Contrariamente à posição que fez vencimento, entendi que o mencionado artigo 15º também não viola o artigo 20º, nº 4, da Constituição. Muito embora seja certo que, no processo de um Estado de Direito, as aparências têm a sua importância [sobre esta questão, cf. a sentença do Tribunal Europeu dos Direitos do Homem, de 30 de Outubro de 1991 (caso Borgers versus Bélgica), publicada em Novos Estilos, n.º 5, Maio de 1994, página 104 e seguintes), e mais recentemente, a sentença do mesmo Tribunal, de 20 de Fevereiro de 1996 (caso Lobo Machado versus Portugal)], a intervenção do Ministério Público de que ora se trata, nos recursos contenciosos de anulação em que não seja parte, não o transforma, consoante dê parecer favorável ou desfavorável às teses defendidas pelo recorrente, em seu aliado ou adversário objectivo, por forma a ser necessário dar a este oportunidade de defesa, sob pena de o julgamento deixar de ser um julgamento justo e leal (a fair trial), por ficar comprometida a independência do tribunal.
Na verdade, o recurso é julgado apenas pelos juízes que compõem a respectiva subsecção: o juiz relator e os dois juízes adjuntos [cf. artigo 27º, n.º 2, do Estatuto dos Tribunais Administrativos e Fiscais (ETAF), aprovado pelo Decreto-Lei nº 129/84, de 27 de Abril]. E estes decidem sem outra obediência que não seja à lei e aos ditames da sua consciência, tendo, inclusivé, a possibilidade de lavrar voto de vencido.

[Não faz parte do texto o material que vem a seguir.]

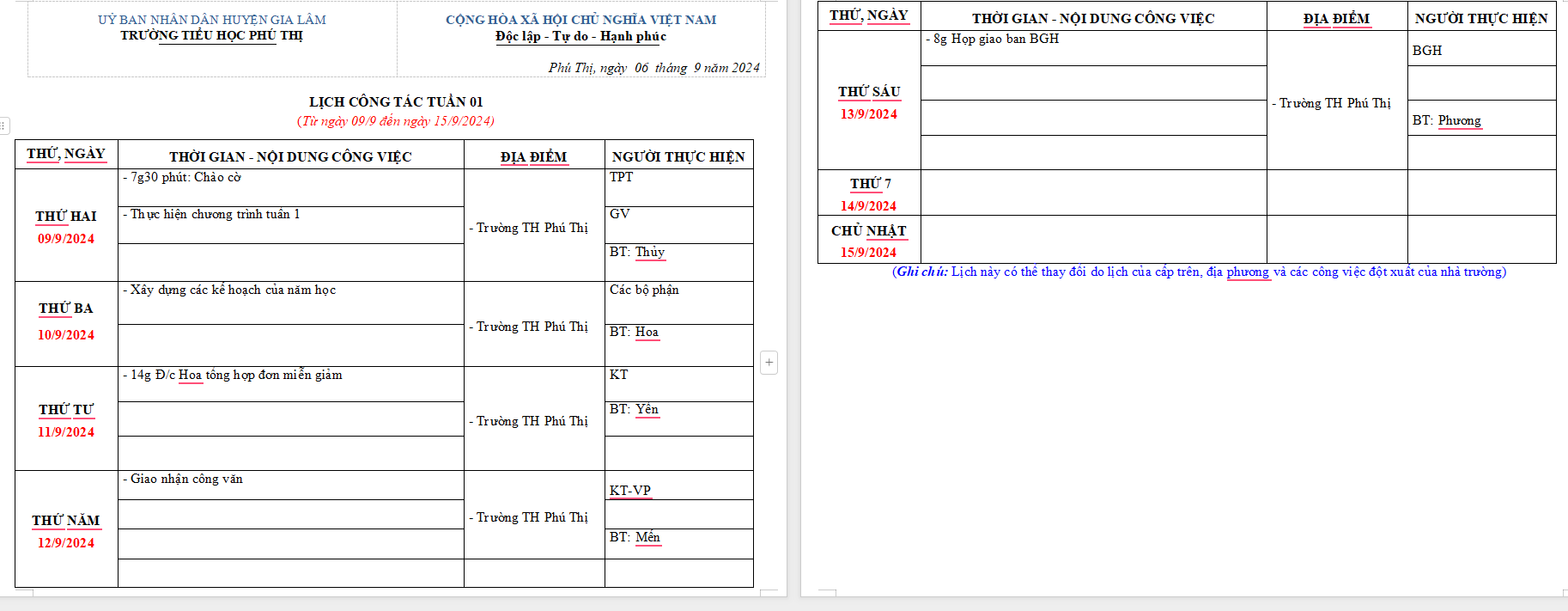Click the underlined name 'Yến' in Wednesday row
1568x611 pixels.
click(647, 409)
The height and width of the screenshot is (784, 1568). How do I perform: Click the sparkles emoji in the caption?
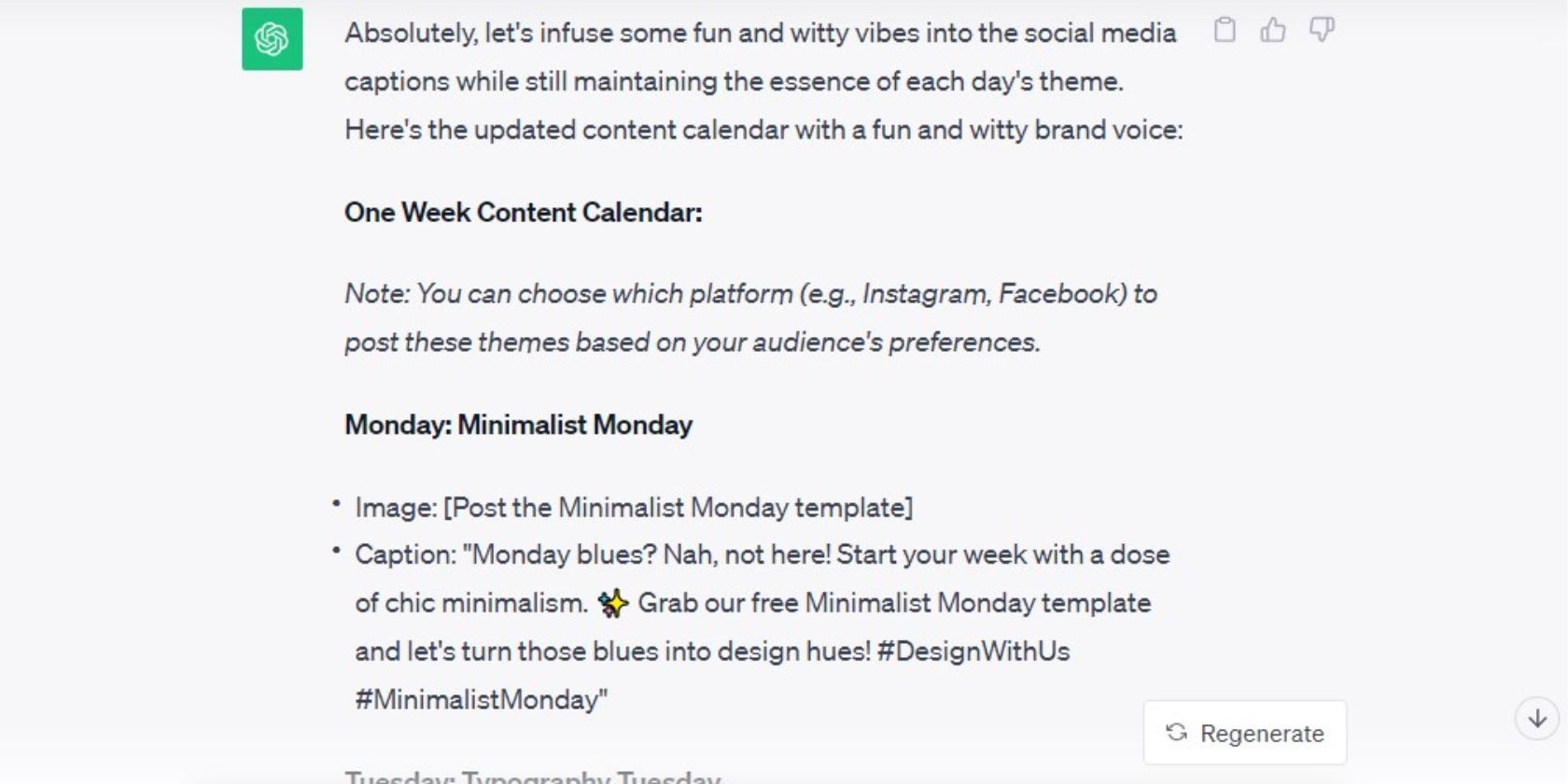tap(613, 604)
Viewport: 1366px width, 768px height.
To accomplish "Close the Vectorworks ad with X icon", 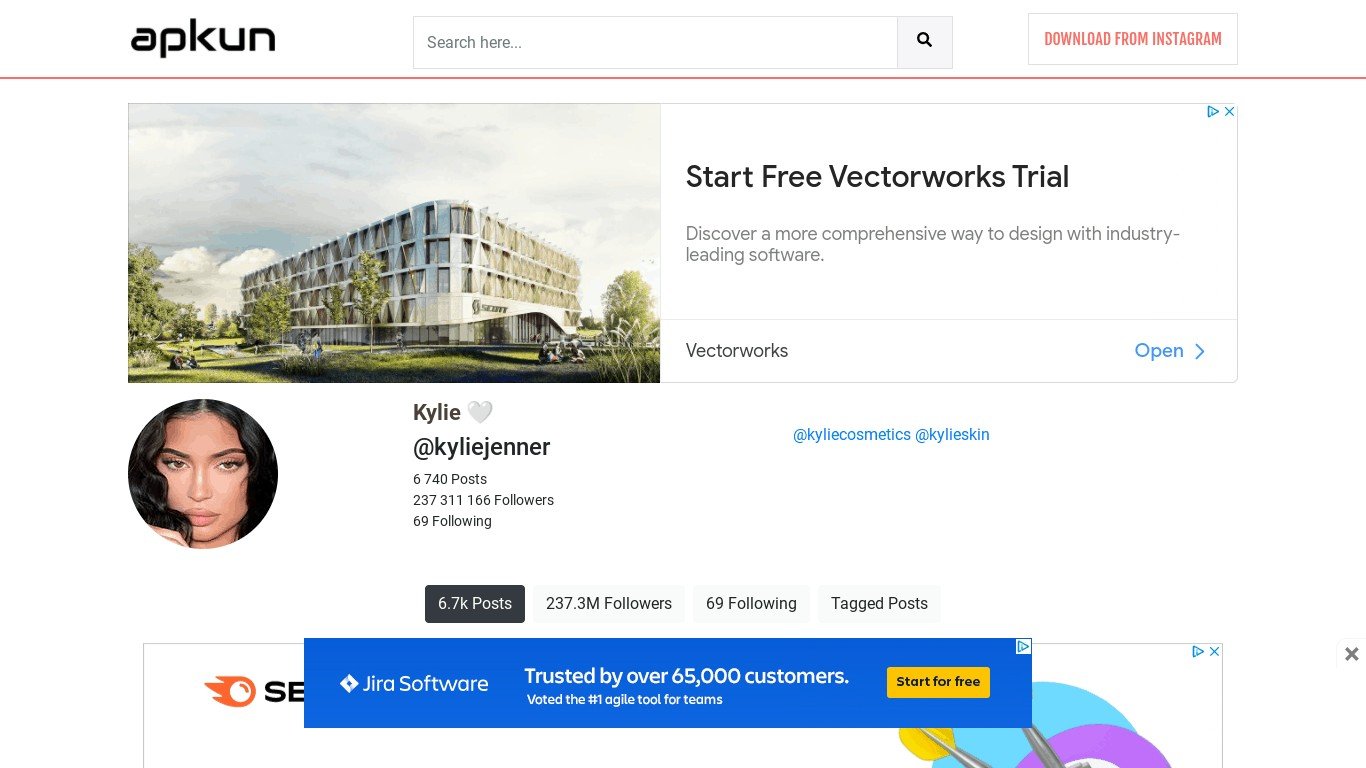I will coord(1230,112).
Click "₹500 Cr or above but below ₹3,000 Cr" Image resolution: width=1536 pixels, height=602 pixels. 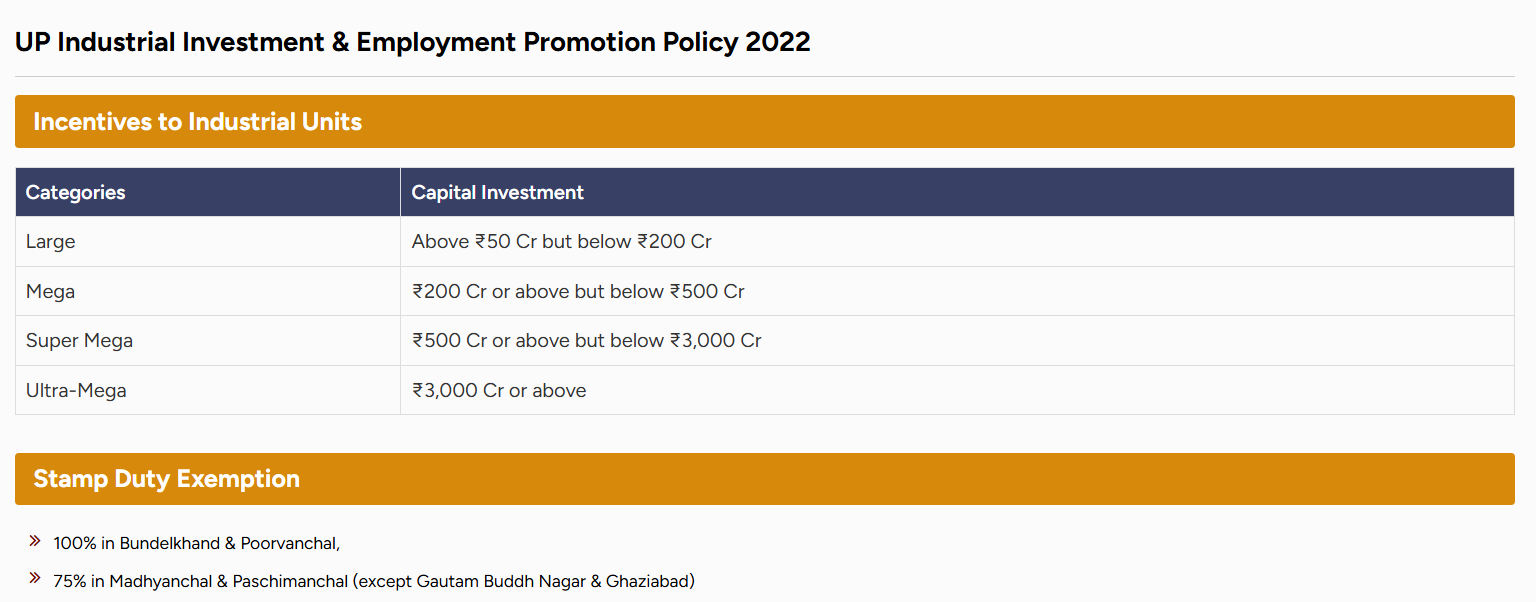coord(587,341)
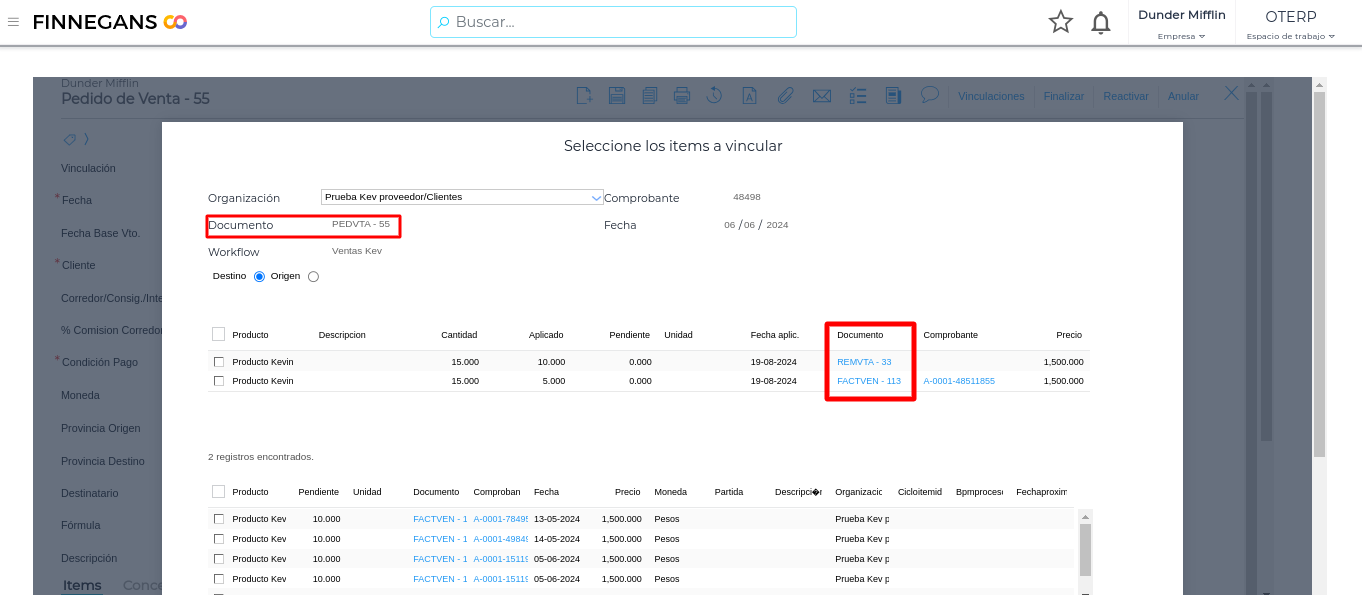Click Finalizar in the document toolbar
Image resolution: width=1362 pixels, height=595 pixels.
[x=1063, y=96]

Na minha opinião, pois, o processo não deixa de ser equitativo pelo facto de o Ministério Público, que não é parte no processo, assistir à respectiva audiência de julgamento, e de, aí, emitir parecer sobre o caso – parecer que até pode ser favorável ao recorrente. Na verdade, penso que as exigências de transparência não podem ser levadas ao ponto de sobrepor as aparências (é dizer: a simples possibilidade de violação do contraditório) às vantagens da intervenção do Ministério Público como defensor da legalidade. Pese, embora, o já assinalado valor das aparências – (é, com efeito, sabido que, a mais do que fazer justiça, é preciso que pareça que justiça foi feita) – há casos em que se torna necessário romper com as puras aparências e pôr a nu a realidade que elas escondem. E a realidade é esta: a presença do Ministério Público na audiência de julgamento do recurso contencioso de anulação contribui, não poucas vezes, para que os direitos e interesses dos particulares sejam devidamente acautelados. Não reconhecer isto é correr o risco de se ficar pelas aparências. E a caminhada, que se empreendeu em busca do processo equitativo, pode terminar num processo todo ele moldado por grandes e generosos princípios, mas onde já não são audíveis as reais necessidades de vida dos homens. Ou seja: a busca da perfeição pode desembocar num perfeccionismo desvitalizado.